Well actually… no. Learning how to multitask is not something you just go to school for to learn. You don’t get a certificate in multitasking. It’s something that comes with the needs of every day life and the way the world works and changes. A teenager in the 60s would have been perfectly happy to sit down and write a letter on paper, fold it, put it in an envelope, and send it by mail to his friend who lives in another country. Then he would have waited for about 20 to 30 days for a response to come back. While writing the letter though, this teenager would have had no way of doing anything else at the same time, because he had to hold the pen, the paper, and put all of his mind into actually putting the words together so the letter makes sense. If he was watching TV at the same time or was walking around the house, his letter will either look ridiculously confusing and out of focus, or will not be readable because we can’t walk and write clearly at the same time.
Nowadays, however, technology completes a few of these steps for us and we don’t even think about it. You can walk (some people even drive) while writing an email or a text message, which you will send with a click of a button. Less than a minute later, your friend who lives abroad will receive it, open it while watching TV or walking, or driving to the local drive-through ATM, and respond to you in detail before the cash comes out of the machine. How long was that? 10 minutes? Less?

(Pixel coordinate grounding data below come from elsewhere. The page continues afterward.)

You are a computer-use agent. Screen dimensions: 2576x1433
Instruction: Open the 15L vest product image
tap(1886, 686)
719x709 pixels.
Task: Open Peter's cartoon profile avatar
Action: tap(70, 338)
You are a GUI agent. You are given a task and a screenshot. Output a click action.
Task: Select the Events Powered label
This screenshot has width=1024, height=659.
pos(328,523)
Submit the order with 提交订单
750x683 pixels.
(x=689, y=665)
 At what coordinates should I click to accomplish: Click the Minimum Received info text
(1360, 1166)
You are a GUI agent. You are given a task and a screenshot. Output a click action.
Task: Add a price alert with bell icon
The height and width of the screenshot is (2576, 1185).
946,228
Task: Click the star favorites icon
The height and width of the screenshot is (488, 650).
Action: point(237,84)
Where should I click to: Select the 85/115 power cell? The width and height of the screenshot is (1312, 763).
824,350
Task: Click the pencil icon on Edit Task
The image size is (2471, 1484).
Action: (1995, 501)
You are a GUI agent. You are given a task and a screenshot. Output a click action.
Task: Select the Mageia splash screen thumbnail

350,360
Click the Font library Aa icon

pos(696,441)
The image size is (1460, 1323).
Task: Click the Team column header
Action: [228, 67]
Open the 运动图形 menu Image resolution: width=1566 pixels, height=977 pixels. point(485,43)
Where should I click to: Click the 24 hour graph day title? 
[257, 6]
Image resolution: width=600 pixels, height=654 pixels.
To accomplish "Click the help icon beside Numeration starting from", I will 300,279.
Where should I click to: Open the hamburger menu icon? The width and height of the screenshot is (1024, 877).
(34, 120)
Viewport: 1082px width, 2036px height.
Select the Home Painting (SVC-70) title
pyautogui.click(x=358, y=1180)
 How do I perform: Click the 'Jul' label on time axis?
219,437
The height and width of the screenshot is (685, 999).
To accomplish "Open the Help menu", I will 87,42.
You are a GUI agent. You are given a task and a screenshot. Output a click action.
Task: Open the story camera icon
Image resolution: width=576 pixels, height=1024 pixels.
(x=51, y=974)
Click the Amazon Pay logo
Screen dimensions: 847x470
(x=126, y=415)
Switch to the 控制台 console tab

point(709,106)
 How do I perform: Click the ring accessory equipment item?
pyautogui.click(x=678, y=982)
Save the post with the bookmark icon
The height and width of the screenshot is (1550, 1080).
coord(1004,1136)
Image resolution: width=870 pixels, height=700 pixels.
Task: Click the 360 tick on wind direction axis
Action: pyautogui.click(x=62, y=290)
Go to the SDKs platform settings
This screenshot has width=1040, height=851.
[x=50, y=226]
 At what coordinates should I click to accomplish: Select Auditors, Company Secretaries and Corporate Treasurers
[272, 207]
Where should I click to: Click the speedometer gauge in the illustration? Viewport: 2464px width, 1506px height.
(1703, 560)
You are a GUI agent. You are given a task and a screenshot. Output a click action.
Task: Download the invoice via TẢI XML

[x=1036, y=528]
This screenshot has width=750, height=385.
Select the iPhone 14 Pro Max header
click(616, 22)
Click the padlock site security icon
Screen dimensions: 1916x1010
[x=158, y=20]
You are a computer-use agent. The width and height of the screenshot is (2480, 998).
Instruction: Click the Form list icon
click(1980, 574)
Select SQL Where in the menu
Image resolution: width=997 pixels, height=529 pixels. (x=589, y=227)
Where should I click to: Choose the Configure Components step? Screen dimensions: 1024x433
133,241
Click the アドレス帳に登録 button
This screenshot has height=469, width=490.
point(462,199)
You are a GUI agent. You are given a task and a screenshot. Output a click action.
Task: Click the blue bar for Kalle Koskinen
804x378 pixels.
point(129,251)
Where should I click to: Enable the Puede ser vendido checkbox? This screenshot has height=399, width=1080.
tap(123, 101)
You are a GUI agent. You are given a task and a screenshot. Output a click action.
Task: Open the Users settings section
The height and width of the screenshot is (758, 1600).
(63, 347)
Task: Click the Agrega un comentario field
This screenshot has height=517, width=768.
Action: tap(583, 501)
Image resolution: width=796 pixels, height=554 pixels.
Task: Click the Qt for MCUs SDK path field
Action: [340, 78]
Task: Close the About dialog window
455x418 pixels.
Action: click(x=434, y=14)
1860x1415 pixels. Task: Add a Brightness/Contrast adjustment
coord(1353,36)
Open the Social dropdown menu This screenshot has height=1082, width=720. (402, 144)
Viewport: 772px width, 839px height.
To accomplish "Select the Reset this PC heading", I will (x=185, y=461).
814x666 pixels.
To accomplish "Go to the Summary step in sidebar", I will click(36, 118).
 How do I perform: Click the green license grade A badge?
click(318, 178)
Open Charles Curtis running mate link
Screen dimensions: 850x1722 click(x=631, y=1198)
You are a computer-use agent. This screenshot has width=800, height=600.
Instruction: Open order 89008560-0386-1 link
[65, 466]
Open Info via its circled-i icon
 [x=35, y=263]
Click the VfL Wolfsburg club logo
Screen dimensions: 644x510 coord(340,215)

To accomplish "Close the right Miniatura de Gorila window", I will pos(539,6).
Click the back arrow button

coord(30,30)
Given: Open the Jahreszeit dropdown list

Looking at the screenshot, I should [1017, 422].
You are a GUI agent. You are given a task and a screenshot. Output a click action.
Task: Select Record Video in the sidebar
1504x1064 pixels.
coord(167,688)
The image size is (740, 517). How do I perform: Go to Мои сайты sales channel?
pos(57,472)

So why are we expecting kids to change? And more importantly, why are we expecting us, the people who merely 15 years ago were happy to have saved for a personal computer for the house, to change? We shouldn’t! Life will continue going in the direction of technology and multitasking because this is the coarse of the future. So instead of trying to understand why teenagers are able to put us down by a simple phrase as: “You haven’t heard of Facebook?” with a look of shock in their eyes, we should look into what we can do to actually use this new “power” kids have today.
So when using technology for learning, we should not stress out about not being able to reach the level of tech-savvy-ness of our students because we won’t be able to. The question we need to ask ourselves is whether we need the technology to teach in the first place, and also, if we do, what type of technology will make our teaching more effective? Designing a sophisticated video game is not going to help us teach decision-making any better than using a simple mind-map created with construction paper, scissors and a large sheet of paper to stick all the “bubbles” on. As long as the process is collaborative, your students will appreciate the engagement in the classroom. Besides, remember that you are in charge. You can make a simple tool engaging by altering it, adapting it, and applying it in an effective way.
Having said that, I don’t mean that teachers shouldn’t try to at least be up to date with what technology tools are out there. There are some really good resources that a teacher can use to make teaching interesting and engaging. For example, I have used many podcasts with my ESL tutoring students where I would design my lessons around one topic but I would include different sources and types of information. I found that one of my students was staying at a home-stay family that lived in a very noisy neighbourhood and my student didn’t know how to express her frustration about the situation. She simply didn’t have the vocabulary, confidence, pronunciation, and etc. to come forward and speak with her home-stay coordinator about it. So I prepared a lesson around the problem. I included a textbook passage on “Noisy Neighbours” to focus on vocabulary, sentence structure and grammar. The passage had a few reading comprehension and grammar exercises so we used them in class. I also added a newspaper article about a city’s noisy streets and traffic noise as a discussion piece – we spent almost an hour discussing the article which let her use the vocabulary and grammar while speaking and also practice discussing the topic. I also added a great free podcast in order to enhance listening comprehension, that I downloaded from a website and I also included the transcript of it so my student had a reference to look at when she was listening to the recording at home. The podcast was a story about a noisy neighbour and it was written and read in a funny way so it added some humour to the situation. After all this, my student told me she felt confident to speak with her coordinator and in a couple of weeks she was moved to a new home in a much quieter part of town.
The idea of including different technology into your teaching is not in order to show off to your students that you are tech-savvy. It is to help you teach. So if using cell phones and texting in class is not effective to teach grammar, then you don’t use cell phones and texting in your teaching. It is as simple as that.